Under the priority review designation, the FDA will evaluate the NDA within 6 months compared to the standard review period of 10 months.
“We are very pleased that the FDA has accepted our NDA for Priority Review,” Mohammad Azab, MD, president & chief medical officer of Astex Pharmaceuticals, Inc., the developer of oral C-DEC, said in a press release. “Subject to FDA review and regulatory approval, oral C-DEC may offer a new option for patients with MDS and CMML that saves them the burden of 5-day IV infusions every month during their treatment period. We are grateful to all the patients, investigators and other healthcare providers, and partner research and manufacturing organizations, who contributed to the clinical development program of oral C-DEC.”
Cedazuridine is a cytidine deaminase inhibitor, and decitabine is an anticancer DNA hypomethylating agent; the combination ASTX727 is a novel, orally administered fixed-dose combination of both drugs. By inhibiting cytidine deaminase in the gut and the liver, ASTX727 allows for an oral administration of decitabine at exposures that are equivalent to the approved intravenous form of decitabine administered over 5 days.

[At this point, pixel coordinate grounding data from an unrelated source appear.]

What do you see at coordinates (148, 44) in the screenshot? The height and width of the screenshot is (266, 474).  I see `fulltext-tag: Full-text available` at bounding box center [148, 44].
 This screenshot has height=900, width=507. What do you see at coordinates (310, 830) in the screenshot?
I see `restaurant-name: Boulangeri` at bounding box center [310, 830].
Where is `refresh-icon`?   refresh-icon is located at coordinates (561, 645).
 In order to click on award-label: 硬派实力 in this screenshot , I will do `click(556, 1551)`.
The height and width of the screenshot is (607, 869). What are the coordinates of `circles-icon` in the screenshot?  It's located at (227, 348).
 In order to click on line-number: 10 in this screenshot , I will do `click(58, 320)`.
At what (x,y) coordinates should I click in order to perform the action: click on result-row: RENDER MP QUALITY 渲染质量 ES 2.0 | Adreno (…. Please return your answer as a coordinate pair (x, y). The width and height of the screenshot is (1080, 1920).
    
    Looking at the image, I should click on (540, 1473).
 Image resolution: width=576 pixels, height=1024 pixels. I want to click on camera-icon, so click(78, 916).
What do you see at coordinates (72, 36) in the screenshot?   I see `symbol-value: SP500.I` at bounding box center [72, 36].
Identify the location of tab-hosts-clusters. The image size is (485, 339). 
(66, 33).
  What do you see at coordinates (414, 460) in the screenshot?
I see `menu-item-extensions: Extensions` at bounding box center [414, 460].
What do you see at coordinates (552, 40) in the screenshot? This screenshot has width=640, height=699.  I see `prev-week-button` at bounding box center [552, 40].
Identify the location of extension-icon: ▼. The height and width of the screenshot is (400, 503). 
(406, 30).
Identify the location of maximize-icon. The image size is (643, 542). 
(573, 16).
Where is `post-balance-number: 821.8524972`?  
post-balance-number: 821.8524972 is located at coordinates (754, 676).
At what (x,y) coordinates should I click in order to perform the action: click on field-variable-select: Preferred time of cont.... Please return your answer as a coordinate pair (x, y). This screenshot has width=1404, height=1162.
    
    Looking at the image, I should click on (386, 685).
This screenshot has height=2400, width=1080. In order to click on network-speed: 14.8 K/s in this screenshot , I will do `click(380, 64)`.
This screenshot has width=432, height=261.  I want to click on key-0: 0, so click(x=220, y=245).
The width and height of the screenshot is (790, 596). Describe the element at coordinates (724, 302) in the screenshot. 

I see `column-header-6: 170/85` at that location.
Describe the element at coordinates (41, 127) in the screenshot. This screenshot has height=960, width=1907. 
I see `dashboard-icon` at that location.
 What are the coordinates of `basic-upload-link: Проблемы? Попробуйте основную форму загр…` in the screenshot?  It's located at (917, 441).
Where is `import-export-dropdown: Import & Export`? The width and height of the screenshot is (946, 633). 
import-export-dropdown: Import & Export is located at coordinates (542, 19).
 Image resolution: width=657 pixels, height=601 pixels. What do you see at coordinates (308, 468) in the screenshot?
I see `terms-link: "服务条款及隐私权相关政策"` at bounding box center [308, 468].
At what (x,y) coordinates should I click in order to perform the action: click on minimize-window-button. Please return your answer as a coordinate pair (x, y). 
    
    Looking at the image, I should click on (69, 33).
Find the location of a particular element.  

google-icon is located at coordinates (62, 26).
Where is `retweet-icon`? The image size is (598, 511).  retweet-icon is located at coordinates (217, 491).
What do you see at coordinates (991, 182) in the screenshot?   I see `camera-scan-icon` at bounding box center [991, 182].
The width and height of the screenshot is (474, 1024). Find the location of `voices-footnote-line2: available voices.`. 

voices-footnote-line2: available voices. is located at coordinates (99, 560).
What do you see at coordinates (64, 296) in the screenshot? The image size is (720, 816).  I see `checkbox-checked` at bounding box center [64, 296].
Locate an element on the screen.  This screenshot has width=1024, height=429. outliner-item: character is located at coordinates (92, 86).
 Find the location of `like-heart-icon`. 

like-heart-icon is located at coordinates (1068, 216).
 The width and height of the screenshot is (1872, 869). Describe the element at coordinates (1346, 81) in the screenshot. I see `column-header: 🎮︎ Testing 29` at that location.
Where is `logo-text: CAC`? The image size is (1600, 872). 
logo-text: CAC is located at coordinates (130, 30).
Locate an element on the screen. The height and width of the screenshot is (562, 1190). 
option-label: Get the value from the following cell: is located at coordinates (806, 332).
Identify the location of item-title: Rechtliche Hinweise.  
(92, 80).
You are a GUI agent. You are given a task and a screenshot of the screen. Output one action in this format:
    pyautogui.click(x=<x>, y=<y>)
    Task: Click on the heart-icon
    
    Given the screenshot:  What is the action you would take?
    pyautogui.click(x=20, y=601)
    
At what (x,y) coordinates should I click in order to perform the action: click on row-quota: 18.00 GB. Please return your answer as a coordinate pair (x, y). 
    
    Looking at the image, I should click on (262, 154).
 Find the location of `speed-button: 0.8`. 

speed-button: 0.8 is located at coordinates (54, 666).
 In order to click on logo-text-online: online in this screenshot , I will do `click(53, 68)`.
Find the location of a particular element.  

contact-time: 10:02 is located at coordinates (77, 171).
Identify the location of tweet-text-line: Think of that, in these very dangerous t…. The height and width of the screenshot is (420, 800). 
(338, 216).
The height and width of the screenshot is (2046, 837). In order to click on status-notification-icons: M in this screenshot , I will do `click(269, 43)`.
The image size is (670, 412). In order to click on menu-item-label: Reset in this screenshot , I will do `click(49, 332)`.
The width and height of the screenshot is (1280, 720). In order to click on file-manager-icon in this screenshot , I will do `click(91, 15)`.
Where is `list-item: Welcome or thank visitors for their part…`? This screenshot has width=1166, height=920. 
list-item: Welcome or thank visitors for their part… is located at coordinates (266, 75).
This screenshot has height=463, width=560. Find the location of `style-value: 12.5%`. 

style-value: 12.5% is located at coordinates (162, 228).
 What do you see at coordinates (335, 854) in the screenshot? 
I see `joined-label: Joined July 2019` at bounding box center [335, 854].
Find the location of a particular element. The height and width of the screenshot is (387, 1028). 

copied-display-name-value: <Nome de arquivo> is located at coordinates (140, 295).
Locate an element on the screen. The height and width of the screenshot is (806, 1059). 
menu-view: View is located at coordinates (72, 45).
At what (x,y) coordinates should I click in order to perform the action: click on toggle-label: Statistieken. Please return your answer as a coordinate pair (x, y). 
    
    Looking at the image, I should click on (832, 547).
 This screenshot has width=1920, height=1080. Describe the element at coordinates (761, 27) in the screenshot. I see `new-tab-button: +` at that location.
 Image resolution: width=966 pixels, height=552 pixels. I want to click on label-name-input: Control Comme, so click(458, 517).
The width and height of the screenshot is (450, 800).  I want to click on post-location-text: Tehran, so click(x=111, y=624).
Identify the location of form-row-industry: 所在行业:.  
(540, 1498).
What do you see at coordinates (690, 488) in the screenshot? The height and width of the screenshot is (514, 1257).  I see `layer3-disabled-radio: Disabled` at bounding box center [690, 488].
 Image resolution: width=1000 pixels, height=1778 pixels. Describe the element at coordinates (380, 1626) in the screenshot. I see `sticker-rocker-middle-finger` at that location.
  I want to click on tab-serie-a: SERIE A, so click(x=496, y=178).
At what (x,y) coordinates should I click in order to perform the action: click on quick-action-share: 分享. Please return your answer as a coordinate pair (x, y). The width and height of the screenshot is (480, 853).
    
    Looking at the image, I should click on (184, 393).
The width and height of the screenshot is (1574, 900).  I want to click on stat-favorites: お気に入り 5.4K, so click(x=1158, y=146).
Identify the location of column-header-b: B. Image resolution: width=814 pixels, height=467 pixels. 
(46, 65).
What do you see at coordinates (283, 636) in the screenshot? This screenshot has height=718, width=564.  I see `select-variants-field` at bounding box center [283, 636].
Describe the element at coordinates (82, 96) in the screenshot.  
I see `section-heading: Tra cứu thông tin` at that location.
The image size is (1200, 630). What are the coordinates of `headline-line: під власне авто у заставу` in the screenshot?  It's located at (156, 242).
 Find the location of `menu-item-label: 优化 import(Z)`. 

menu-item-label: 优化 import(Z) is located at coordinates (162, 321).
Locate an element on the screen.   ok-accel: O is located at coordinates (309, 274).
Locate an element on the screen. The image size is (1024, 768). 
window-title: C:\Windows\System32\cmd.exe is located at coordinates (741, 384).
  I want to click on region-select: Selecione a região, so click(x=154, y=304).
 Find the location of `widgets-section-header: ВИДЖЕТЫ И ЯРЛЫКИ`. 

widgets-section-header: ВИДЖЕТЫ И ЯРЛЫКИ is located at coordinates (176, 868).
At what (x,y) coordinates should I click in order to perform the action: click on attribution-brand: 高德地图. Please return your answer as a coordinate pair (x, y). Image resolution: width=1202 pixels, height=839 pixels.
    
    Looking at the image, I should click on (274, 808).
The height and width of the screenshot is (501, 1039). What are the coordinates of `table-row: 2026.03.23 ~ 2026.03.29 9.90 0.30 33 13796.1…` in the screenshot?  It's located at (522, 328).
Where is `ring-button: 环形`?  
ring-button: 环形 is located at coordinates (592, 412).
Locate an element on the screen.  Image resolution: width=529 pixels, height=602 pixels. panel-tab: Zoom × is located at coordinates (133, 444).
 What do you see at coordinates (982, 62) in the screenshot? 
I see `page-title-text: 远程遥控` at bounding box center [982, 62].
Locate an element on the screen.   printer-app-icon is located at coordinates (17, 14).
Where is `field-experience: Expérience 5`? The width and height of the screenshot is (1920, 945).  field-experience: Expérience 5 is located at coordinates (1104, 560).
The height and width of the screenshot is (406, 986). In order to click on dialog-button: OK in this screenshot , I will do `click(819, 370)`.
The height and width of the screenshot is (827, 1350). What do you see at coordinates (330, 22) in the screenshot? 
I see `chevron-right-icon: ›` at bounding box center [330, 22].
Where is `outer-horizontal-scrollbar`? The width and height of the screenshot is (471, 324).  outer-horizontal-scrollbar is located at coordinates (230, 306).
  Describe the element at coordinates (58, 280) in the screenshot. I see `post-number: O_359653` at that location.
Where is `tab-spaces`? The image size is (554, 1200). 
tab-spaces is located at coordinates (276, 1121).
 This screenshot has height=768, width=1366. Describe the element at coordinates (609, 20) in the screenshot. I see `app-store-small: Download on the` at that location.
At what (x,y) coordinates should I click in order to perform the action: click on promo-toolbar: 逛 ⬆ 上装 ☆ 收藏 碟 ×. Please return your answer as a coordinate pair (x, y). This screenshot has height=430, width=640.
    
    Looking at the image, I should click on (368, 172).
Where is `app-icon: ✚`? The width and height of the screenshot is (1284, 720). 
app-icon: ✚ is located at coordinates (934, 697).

The multicenter, open-label, crossover ASCERTAIN study compared oral C-DEC to IV decitabine in the first 2 cycles with all patients then continuing on to receive oral C-DEC starting in cycle 3. Patients randomized to the experimental arm (n = 66) received oral C-DEC: cedazuridine at 100 mg and decitabine at 35 mg was administered in a fixed-dose combination tablet given once daily for 5 days on a 28-day cycle. In the control arm (n = 67), decitabine at 20 mg/m2 was administered as a daily, 1-hour IV infusion for 5 days on a 28-day cycle.
The primary endpoint was total 5-day AUC exposures of decitabine following ASTX727 therapy compared with IV decitabine, as measured across the first 2 cycles. Secondary endpoints included safety assessments, pharmacodynamic measurements, secondary pharmacokinetic parameters, clinical responses, red blood cell transfusion independence, leukemia-free survival, and overall survival. ASCERTAIN was conducted in 138 patients at 46 sites.
Baseline characteristics were well balanced between the 2 arms. Among the overall population, the median age was 71 (range, 44-88), 65% of patients were male, and 12% of patients had CMML. About 40% of patients were RBC-transfusion dependent and 7.5% were platelet transfusion dependent. The ECOG performance status was 0 for 41% of patients and 1 for 59% of patients.
Among 101 patients evaluable for response, the marrow CR was 45.5% and the hematologic improvement rate was 5.3%. Stable disease occurred in 27.7% of patients and 7.9% of patients had progressive disease. At ≥16 weeks posttreatment, 15.4% of patients were RBC transfusion independent and 1 patient (10%) was platelet transfusion independent.
The researchers reported that the safety data for IV decitabine were consistent with historical findings, and that the rates of adverse events (AEs) between the 2 treatment arms were similar. Among patients who received oral C-DEC in the first 2 cycles, the most common (≥20%) AEs were thrombocytopenia (43.8%), neutropenia (35.4%), anemia (36.9%), and fatigue (23.8%).